Oui mais comment faire pour que de tels endroits ne deviennent pas des lieux de rendez-vous plus larges et que les dealers n’y développent pas leur commerce ?, objectent les détracteurs.

L’expérience à l’étranger apporte des éléments de réponse sur le terrain de la santé publique. En Espagne, en Allemagne ou aux Pays-Bas, 80 salles sont installées en Europe. Pionnière en 1986, la Suisse affiche un bilan très positif en matière de transmission des virus, sida ou hépatites. Et en 20 ans, le nombre de décès par overdose a été divisé par deux mais le pays compte autant de toxicomanes.
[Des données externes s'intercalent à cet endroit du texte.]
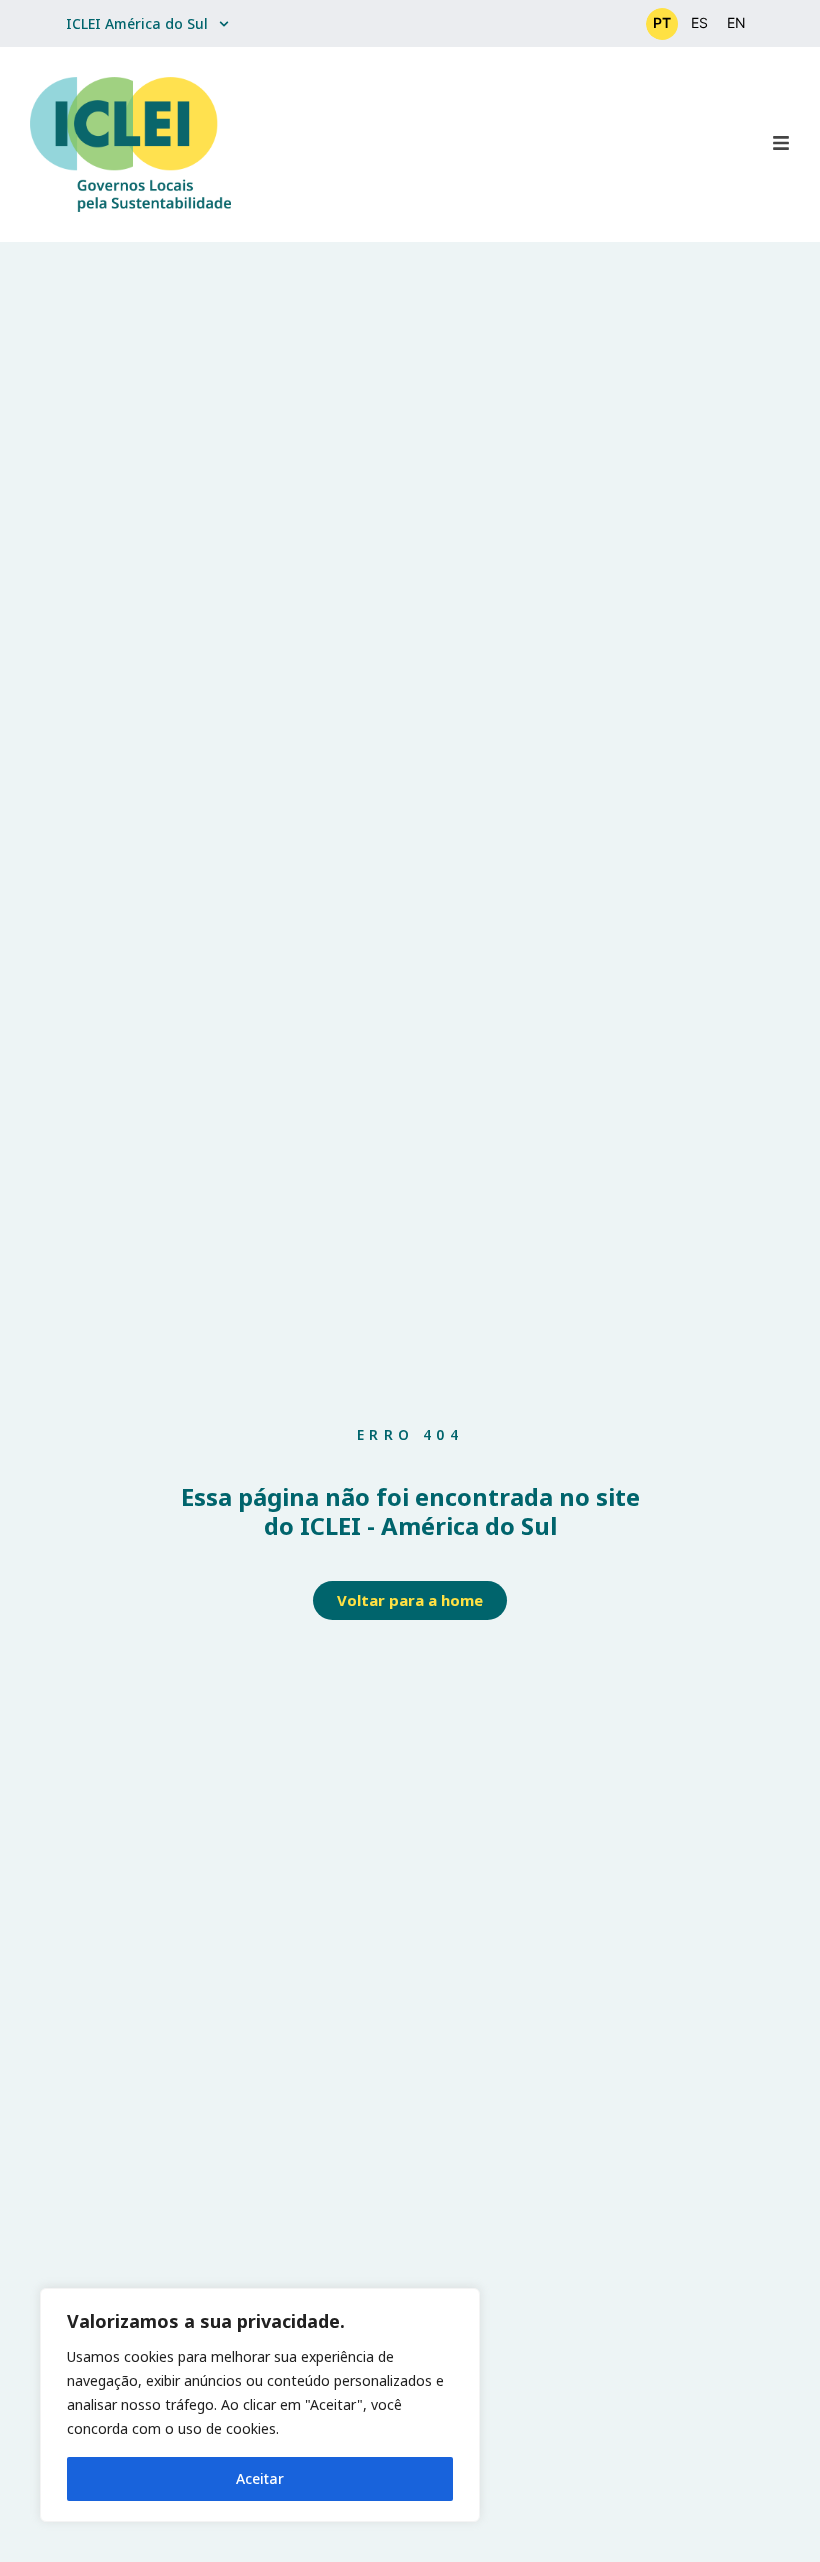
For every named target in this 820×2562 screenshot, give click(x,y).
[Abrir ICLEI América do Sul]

Les salles de shoot n’ont pas pour vocation à s’inscrire  dans une politique de sevrage mais bien dans une démarche de réduction des risques. C’est une « éthique du moindre mal », plaide dans le quotidien Jean-Pierre Couteron, psychologue-clinicien. Il y « un espace dédié à l'accueil, un autre aux consultations médicales, un autre permet de rencontrer un travailleur social », détaille le président de la Fédération addiction. Du matériel propre, neuf et à usage unique est aussi à disposition. Si les consommateurs peuvent faire expertiser la qualité de leur produit, il est impossible d’en acheter. Justement, rétorquent les opposants, les usagers pourront le faire à l’entrée. Pour eux, ces centres seront des aimants à dealer.